>> Start Input rows

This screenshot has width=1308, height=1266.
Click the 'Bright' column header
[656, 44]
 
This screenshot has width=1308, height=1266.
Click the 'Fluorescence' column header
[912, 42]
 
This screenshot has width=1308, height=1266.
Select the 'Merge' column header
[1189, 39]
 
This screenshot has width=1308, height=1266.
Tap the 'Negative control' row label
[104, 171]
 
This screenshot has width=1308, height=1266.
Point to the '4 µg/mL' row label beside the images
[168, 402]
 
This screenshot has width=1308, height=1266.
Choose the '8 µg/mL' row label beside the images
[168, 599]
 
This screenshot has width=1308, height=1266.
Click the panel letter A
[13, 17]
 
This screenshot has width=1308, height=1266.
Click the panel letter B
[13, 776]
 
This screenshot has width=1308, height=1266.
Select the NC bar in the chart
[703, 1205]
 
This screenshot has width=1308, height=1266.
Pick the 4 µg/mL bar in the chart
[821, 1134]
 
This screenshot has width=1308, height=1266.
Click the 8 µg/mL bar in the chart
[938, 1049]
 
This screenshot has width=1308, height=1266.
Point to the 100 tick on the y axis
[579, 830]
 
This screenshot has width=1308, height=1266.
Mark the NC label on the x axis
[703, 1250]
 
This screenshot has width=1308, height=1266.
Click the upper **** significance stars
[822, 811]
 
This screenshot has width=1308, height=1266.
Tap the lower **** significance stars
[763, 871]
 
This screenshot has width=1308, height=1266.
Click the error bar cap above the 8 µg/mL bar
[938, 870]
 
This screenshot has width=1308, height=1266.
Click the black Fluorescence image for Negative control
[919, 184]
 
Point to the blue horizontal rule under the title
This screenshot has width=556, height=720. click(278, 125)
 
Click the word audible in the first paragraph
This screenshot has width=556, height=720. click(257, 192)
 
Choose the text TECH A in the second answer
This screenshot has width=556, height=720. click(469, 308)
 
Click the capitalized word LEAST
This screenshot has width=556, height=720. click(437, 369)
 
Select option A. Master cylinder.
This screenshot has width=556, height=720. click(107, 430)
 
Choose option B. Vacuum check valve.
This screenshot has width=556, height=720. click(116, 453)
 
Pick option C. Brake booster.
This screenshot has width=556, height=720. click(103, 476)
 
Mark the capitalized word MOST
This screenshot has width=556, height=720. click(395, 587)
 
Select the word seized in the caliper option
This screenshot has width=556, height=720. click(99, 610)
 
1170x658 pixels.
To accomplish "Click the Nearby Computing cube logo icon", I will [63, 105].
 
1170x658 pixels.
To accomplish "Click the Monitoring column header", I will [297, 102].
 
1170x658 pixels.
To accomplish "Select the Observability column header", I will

>> End Input rows

Problem description:
Update the whole listing above by changing every "column header" to "column heading" and leaving all else as it is.

Result:
This screenshot has width=1308, height=1266.
Click the 'Bright' column heading
[656, 44]
 
This screenshot has width=1308, height=1266.
Click the 'Fluorescence' column heading
[912, 42]
 
This screenshot has width=1308, height=1266.
Select the 'Merge' column heading
[1189, 39]
 
This screenshot has width=1308, height=1266.
Tap the 'Negative control' row label
[104, 171]
 
This screenshot has width=1308, height=1266.
Point to the '4 µg/mL' row label beside the images
[168, 402]
 
This screenshot has width=1308, height=1266.
Choose the '8 µg/mL' row label beside the images
[168, 599]
 
This screenshot has width=1308, height=1266.
Click the panel letter A
[13, 17]
 
This screenshot has width=1308, height=1266.
Click the panel letter B
[13, 776]
 
This screenshot has width=1308, height=1266.
Select the NC bar in the chart
[703, 1205]
 
This screenshot has width=1308, height=1266.
Pick the 4 µg/mL bar in the chart
[821, 1134]
 
This screenshot has width=1308, height=1266.
Click the 8 µg/mL bar in the chart
[938, 1049]
 
This screenshot has width=1308, height=1266.
Point to the 100 tick on the y axis
[579, 830]
 
This screenshot has width=1308, height=1266.
Mark the NC label on the x axis
[703, 1250]
 
This screenshot has width=1308, height=1266.
Click the upper **** significance stars
[822, 811]
 
This screenshot has width=1308, height=1266.
Tap the lower **** significance stars
[763, 871]
 
This screenshot has width=1308, height=1266.
Click the error bar cap above the 8 µg/mL bar
[938, 870]
 
This screenshot has width=1308, height=1266.
Click the black Fluorescence image for Negative control
[919, 184]
 
Point to the blue horizontal rule under the title
This screenshot has width=556, height=720. click(278, 125)
 
Click the word audible in the first paragraph
This screenshot has width=556, height=720. click(257, 192)
 
Choose the text TECH A in the second answer
This screenshot has width=556, height=720. click(469, 308)
 
Click the capitalized word LEAST
This screenshot has width=556, height=720. click(437, 369)
 
Select option A. Master cylinder.
This screenshot has width=556, height=720. click(107, 430)
 
Choose option B. Vacuum check valve.
This screenshot has width=556, height=720. click(116, 453)
 
Pick option C. Brake booster.
This screenshot has width=556, height=720. click(103, 476)
 
Mark the capitalized word MOST
This screenshot has width=556, height=720. click(395, 587)
 
Select the word seized in the caliper option
This screenshot has width=556, height=720. click(99, 610)
 
1170x658 pixels.
To accomplish "Click the Nearby Computing cube logo icon", I will [63, 105].
 
1170x658 pixels.
To accomplish "Click the Monitoring column heading", I will [297, 102].
 
1170x658 pixels.
To accomplish "Select the Observability column heading", I will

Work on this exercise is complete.